### [DOCUMENT EXTRACT]
* * *

I would evently like to put him on a substrate that mimics his natural environment and that's why I was thinking of the feeding box idea


----------



## Riffherper (Aug 21, 2014)

Yeh there's plenty of different substrate options out there - mine just suits me due to ease price and availability. Breeders/per shops will generally feed smaller items less often as every feed is a loss to them. Finish the pinkies up and if you think that it doesn't leave a bulge or the snake is still 'hunting' after being fed up the size when you next get rats. Pinky rats don't offer much in terms of nutrition as they are mostly water. Once you start to get into fuzzys and bigger the snakes start to benefit from digesting harder bones, nail and fur.


----------



## ThatGuyAdam (Aug 21, 2014)

* * *

### [LISTING]

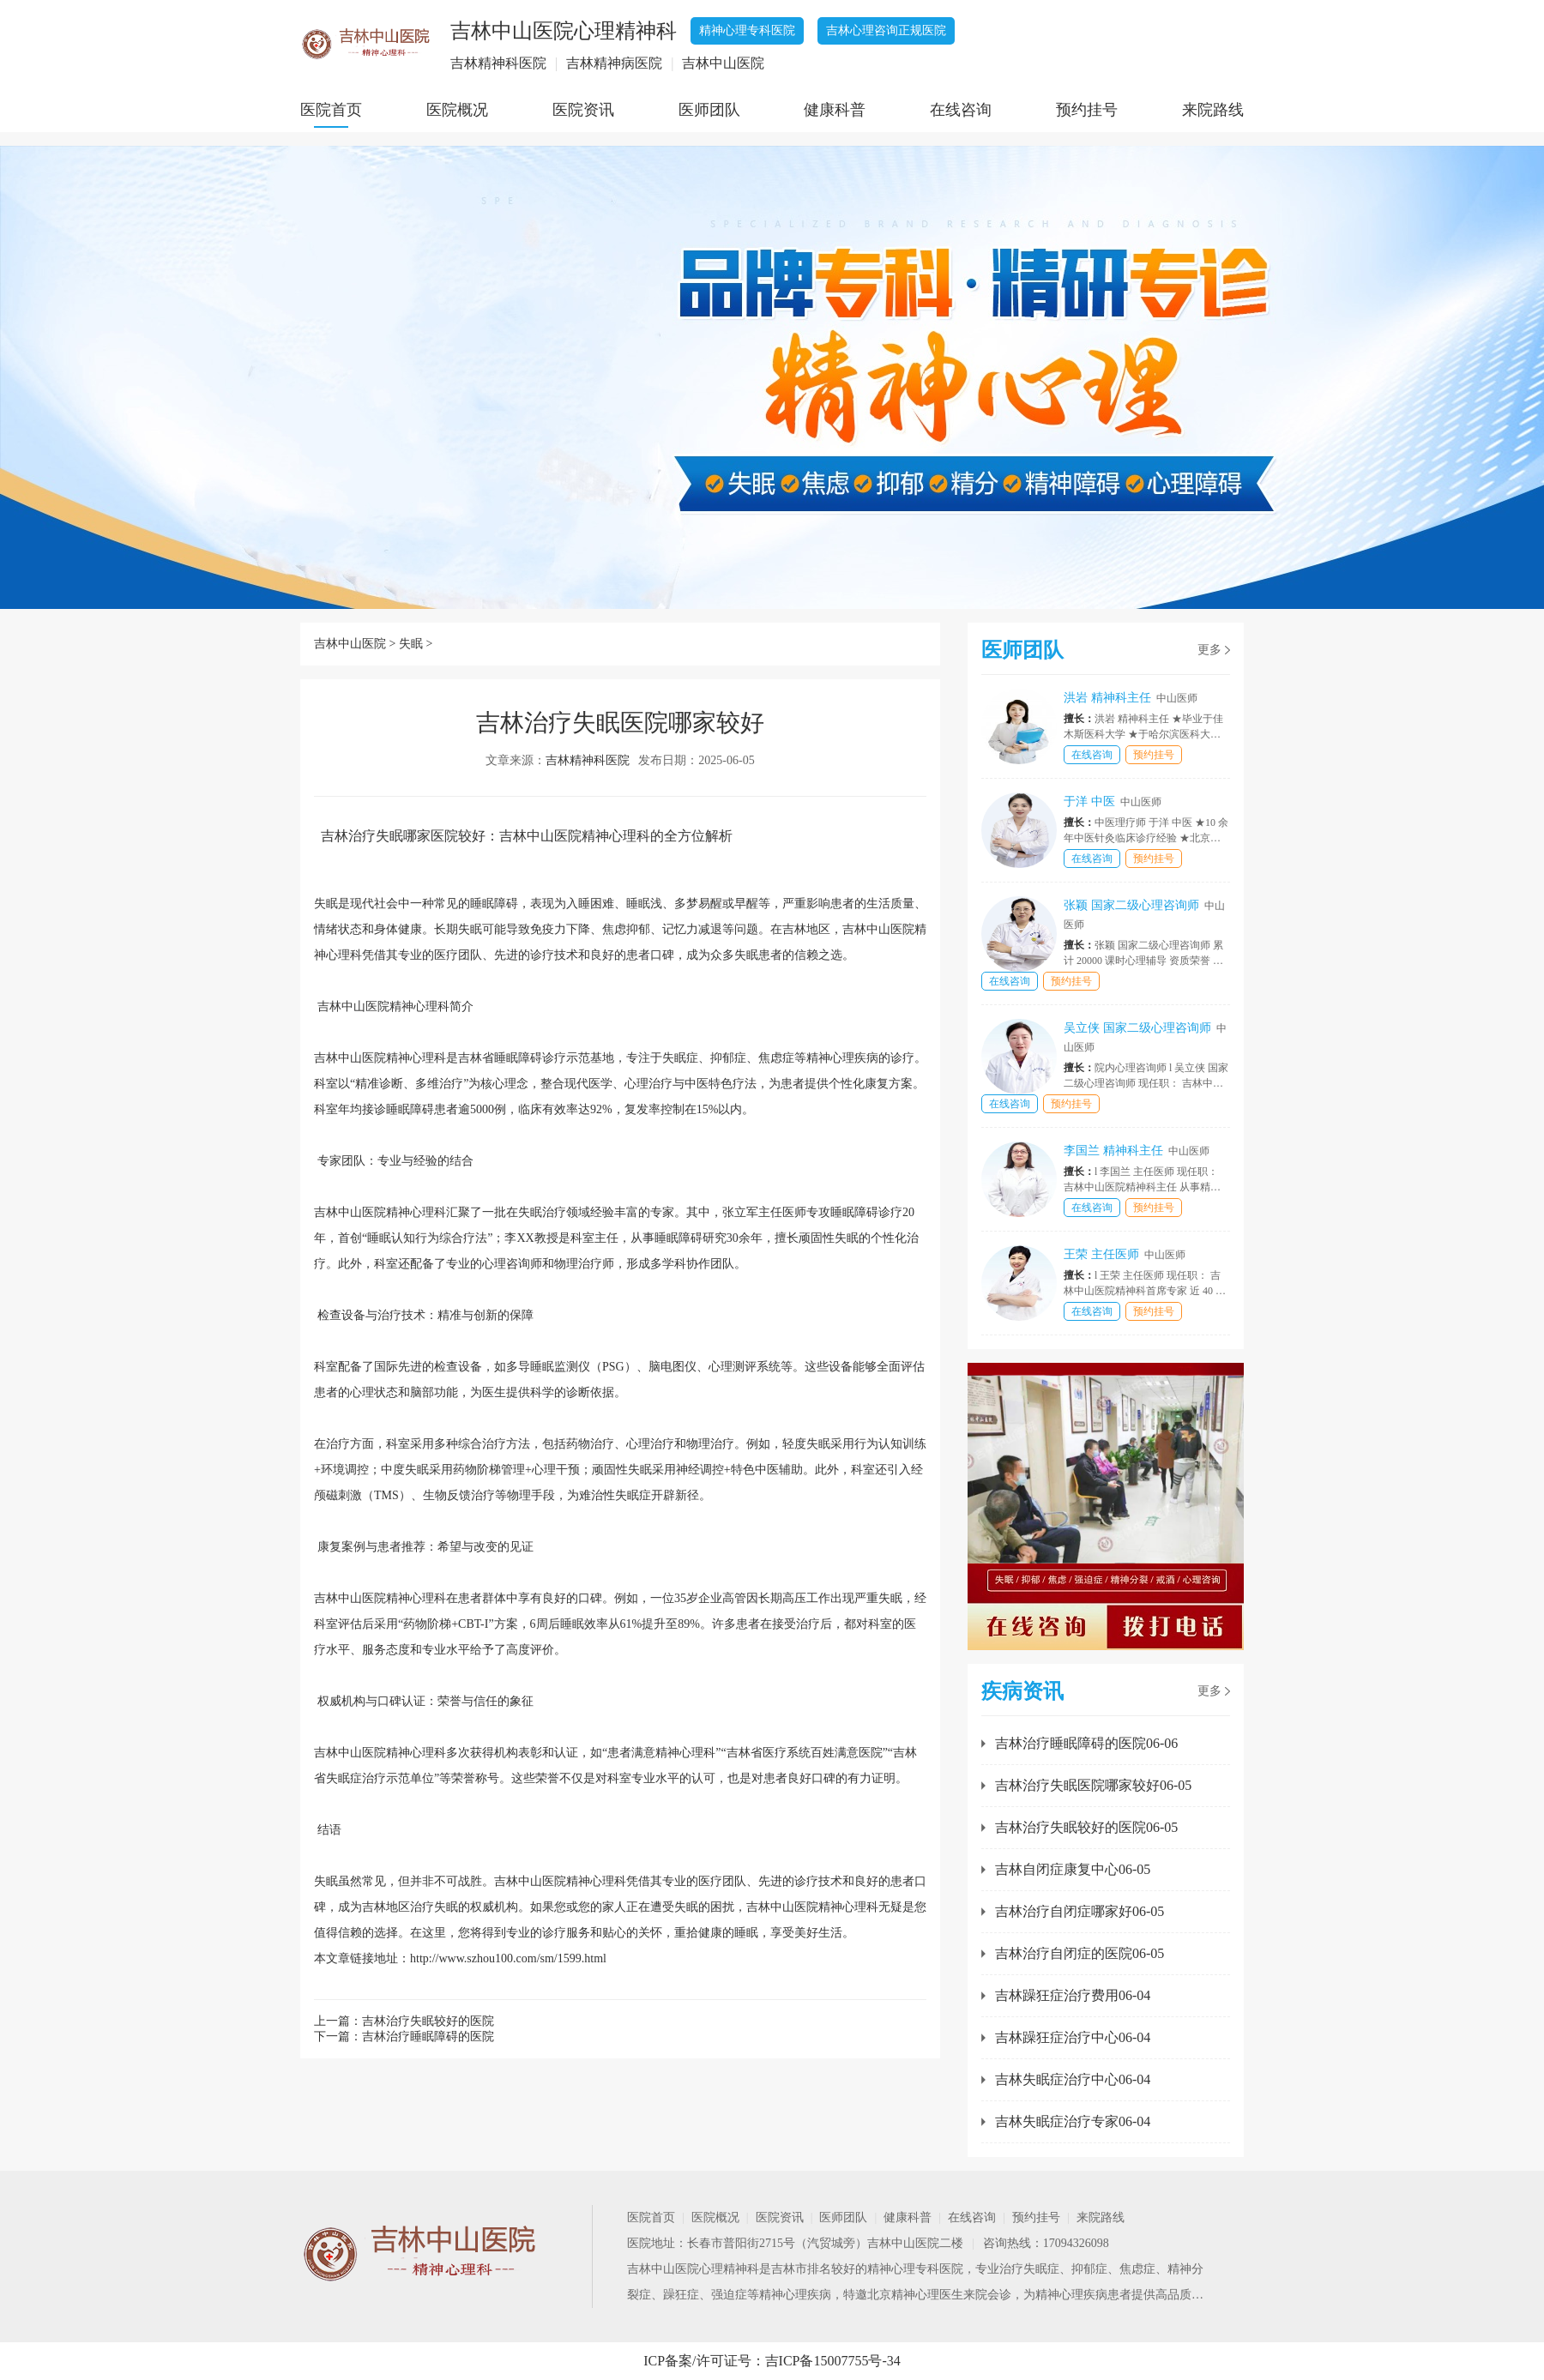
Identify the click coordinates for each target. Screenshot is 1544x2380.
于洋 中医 (1112, 801)
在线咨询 (961, 109)
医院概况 (457, 109)
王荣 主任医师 (1124, 1254)
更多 (1209, 649)
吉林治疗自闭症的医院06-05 (1079, 1953)
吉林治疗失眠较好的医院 (428, 2021)
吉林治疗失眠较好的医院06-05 (1086, 1827)
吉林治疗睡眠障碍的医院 (428, 2036)
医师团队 (709, 109)
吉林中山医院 (350, 643)
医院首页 (331, 109)
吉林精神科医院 (588, 760)
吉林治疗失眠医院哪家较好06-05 (1093, 1785)
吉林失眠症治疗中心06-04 (1072, 2079)
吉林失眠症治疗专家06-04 (1072, 2121)
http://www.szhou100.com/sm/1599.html (508, 1958)
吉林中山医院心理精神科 (693, 2269)
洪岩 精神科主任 (1130, 697)
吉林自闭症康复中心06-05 (1072, 1869)
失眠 (411, 643)
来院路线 (1213, 109)
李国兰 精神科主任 (1136, 1150)
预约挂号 (1087, 109)
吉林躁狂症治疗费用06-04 (1072, 1995)
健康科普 (834, 109)
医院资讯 (583, 109)
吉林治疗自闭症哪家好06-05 (1079, 1911)
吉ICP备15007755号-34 (833, 2360)
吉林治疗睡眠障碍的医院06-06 (1086, 1743)
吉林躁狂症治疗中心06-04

* * *

### [PROBLEMS TO WORK ON]
[1] Answer these about the snake-feeding thread:
(a) What does the first poster eventually want to put the snake on?
(b) According to Riffherper, why do breeders generally feed smaller items less often?
(c) Why do pinky rats offer little nutrition?
[2] Please carry on the snake-feeding thread from the point where it stops.

### [ANSWERS IN ORDER]
[1]
(a) A substrate that mimics its natural environment.
(b) Every feed is a loss to them.
(c) They are mostly water.

[2]
[MENTION=37197]Riffherper[/MENTION]

Thanks for the help! I bought mine from a petshop (wont br doing that again) I didn't take into consideration that it is a cost to them to feed. Honestly thought that because they sell live mice they basically have an unlimited supply of babies lol. I also didn't realise that the large had more nutritional value. I thought it was just more meat then a pinky but it makes sense they benefit as you have mentioned.


----------



## Riffherper (Aug 21, 2014)

Don't get me wrong - home breeders feed minimal amounts too. However home breeders do have a couple of advantages over pet shops IMO for a couple of reasons. First is that pet shops tend to cost a bit more and they do not have the same variety/options. Home breeders you have a whole clutch to pick from. Pet shops have one or two of various species - in the shops I have been in anyway. Lastly, generally speaking home breeders are more knowledgable and can assist more than a pet store employee who may not even keep Herps.


----------



## ThatGuyAdam (Aug 21, 2014)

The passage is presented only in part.